WORK ORDER: From the records beneath, determine how many lines contain "post" and report only that figure.

^^^^^^^^

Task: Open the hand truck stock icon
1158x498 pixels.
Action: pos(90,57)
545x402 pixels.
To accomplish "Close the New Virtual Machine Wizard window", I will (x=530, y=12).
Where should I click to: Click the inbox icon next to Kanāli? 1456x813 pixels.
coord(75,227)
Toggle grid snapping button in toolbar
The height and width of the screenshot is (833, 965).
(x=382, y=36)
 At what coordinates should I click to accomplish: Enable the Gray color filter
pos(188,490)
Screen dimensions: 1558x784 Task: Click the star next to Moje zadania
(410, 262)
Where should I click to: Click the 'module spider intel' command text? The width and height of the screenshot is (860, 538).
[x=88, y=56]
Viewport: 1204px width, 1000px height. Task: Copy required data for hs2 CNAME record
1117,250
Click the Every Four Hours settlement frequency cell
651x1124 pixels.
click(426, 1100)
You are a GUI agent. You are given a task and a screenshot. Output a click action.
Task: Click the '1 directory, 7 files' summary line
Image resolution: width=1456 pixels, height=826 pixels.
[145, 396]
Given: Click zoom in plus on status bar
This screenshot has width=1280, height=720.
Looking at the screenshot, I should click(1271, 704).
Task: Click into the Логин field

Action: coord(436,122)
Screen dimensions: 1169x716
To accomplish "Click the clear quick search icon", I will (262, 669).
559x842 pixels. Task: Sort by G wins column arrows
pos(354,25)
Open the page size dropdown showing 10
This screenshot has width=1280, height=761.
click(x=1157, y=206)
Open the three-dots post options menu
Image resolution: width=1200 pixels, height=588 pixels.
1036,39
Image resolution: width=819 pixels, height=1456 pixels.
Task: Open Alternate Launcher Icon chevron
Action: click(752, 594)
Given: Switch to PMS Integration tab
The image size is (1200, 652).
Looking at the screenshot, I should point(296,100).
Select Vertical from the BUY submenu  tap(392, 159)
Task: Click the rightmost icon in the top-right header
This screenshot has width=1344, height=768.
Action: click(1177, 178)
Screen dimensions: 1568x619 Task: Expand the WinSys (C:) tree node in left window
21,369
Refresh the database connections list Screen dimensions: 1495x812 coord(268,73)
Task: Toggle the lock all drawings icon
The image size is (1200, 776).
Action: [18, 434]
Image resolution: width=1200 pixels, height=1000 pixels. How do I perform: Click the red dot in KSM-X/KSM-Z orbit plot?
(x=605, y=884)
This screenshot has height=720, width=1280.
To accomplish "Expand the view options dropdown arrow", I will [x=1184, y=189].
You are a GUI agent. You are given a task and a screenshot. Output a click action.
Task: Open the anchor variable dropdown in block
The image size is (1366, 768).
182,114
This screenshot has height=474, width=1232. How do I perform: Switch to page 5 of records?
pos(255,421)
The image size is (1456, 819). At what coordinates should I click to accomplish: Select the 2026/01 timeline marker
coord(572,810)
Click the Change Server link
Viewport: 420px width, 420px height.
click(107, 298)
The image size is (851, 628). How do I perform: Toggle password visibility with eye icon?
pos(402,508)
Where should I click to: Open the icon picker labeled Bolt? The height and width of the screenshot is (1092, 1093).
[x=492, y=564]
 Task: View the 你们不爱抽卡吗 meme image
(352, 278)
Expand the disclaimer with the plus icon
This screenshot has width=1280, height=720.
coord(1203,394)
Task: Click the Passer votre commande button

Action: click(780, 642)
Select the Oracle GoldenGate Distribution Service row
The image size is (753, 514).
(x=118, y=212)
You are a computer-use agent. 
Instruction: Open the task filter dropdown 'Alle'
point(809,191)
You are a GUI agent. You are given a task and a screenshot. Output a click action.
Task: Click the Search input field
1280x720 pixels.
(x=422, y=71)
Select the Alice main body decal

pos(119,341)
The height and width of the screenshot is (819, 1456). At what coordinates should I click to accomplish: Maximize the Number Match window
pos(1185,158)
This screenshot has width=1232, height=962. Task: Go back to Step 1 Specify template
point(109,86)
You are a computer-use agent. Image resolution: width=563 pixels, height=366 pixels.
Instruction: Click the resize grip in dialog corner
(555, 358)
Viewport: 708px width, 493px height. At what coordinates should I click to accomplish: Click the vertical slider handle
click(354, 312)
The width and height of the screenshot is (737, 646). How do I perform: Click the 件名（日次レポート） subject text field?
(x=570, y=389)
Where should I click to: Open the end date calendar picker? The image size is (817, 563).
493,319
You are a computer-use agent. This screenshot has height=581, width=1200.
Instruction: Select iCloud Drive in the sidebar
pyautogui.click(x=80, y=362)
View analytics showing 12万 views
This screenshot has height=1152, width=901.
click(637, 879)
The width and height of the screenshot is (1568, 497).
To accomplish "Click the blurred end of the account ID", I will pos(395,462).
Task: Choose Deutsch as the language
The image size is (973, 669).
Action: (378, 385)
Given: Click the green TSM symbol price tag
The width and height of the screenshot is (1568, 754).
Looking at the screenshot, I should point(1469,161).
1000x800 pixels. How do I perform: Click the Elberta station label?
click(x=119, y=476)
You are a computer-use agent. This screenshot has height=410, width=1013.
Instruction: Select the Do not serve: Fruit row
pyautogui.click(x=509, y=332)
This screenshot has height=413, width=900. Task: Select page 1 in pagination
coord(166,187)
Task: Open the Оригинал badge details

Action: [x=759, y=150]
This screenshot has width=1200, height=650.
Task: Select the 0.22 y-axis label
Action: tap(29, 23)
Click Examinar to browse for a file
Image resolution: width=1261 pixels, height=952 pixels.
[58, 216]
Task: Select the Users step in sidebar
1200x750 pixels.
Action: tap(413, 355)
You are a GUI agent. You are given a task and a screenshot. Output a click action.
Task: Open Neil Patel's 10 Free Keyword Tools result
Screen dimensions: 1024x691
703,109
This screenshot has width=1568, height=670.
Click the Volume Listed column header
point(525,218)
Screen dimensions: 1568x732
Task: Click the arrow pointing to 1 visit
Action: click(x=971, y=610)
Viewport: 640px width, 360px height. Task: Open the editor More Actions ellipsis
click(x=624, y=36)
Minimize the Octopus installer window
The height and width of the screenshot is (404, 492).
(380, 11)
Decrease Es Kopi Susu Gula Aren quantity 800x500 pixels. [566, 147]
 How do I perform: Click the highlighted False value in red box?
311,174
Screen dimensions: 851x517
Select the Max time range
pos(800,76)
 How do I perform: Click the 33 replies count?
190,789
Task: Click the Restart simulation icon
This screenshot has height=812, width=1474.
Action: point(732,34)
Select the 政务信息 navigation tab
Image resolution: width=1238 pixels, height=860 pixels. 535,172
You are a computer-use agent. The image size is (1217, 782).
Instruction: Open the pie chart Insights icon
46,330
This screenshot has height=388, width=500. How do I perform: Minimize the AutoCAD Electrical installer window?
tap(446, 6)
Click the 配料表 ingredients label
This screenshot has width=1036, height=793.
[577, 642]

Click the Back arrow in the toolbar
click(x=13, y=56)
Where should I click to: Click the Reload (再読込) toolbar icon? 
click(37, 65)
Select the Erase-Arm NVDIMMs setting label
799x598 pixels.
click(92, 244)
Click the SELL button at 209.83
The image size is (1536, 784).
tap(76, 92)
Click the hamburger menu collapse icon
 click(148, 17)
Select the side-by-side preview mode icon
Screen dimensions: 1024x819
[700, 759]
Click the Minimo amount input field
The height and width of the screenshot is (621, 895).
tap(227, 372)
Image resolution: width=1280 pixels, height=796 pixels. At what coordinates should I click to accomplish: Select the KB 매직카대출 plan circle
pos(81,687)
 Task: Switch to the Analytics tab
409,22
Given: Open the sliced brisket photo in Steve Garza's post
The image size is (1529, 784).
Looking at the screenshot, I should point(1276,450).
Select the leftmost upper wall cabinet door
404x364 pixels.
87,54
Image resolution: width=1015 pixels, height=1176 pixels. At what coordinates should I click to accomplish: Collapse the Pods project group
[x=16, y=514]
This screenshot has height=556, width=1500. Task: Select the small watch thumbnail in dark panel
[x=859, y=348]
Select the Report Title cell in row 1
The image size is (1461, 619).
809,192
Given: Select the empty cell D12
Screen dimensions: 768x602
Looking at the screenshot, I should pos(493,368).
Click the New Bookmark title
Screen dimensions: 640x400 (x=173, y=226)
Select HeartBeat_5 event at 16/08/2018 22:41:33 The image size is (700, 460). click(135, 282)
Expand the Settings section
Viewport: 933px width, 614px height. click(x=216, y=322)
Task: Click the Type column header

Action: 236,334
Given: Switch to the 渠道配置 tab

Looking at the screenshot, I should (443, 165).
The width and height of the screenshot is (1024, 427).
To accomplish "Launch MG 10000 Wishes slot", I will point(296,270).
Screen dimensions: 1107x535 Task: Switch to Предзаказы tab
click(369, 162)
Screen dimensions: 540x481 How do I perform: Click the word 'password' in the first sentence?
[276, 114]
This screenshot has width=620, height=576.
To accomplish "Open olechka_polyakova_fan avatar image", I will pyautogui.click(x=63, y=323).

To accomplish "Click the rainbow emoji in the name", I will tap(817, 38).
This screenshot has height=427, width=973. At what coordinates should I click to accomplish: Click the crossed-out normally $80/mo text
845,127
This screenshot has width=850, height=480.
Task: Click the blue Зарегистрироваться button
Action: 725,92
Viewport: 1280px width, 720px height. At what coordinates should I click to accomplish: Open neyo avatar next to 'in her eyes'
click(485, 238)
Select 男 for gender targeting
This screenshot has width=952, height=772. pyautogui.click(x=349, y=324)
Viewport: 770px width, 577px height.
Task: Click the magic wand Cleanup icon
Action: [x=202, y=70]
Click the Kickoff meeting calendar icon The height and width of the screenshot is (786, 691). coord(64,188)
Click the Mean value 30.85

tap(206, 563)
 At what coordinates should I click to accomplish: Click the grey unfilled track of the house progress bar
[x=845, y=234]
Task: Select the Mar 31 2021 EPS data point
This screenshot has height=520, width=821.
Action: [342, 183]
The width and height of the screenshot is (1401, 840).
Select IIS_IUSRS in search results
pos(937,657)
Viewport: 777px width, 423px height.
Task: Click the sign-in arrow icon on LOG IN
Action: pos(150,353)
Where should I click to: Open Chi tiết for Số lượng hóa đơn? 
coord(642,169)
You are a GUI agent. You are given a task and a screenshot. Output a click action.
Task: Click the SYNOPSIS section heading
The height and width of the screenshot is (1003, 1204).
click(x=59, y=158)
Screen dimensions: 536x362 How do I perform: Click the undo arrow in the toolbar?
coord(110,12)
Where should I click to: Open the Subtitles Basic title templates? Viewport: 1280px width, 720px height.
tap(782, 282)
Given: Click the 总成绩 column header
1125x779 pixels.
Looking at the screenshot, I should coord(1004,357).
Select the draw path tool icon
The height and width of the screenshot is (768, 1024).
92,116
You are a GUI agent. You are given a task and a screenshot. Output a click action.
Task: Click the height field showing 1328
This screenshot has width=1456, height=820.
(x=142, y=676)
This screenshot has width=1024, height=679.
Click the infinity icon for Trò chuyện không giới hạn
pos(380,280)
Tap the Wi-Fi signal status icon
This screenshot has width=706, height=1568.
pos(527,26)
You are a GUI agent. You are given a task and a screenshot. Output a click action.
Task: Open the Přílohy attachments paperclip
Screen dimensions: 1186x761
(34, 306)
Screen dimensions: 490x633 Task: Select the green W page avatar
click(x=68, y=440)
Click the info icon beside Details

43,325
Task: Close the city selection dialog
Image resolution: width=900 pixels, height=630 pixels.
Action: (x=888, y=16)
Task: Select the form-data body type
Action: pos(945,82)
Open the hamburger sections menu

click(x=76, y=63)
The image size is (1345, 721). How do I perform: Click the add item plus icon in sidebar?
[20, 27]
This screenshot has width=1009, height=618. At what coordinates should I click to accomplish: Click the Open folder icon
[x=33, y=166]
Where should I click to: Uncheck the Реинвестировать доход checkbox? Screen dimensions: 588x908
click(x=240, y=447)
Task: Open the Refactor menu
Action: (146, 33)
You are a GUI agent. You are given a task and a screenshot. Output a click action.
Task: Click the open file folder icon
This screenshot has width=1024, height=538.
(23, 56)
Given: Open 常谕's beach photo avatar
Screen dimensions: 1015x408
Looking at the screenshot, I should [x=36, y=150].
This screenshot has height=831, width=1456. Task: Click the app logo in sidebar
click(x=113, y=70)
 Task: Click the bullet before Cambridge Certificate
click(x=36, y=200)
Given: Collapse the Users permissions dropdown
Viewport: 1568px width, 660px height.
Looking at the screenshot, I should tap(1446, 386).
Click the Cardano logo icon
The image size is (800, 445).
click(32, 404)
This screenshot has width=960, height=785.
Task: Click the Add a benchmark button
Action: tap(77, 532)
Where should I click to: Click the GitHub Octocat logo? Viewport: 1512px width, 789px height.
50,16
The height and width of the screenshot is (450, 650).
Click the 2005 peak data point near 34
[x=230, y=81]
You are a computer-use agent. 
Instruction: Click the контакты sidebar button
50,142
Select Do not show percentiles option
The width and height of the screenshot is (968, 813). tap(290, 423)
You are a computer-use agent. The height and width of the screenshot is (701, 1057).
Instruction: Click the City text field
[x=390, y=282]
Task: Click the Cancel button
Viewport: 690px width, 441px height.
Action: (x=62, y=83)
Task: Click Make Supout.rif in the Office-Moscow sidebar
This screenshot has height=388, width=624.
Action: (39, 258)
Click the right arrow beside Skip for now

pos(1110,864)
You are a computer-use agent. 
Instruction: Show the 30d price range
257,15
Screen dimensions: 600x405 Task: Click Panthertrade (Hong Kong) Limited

^^^^^^^^

RESPONSE FOR THIS EXERCISE: 2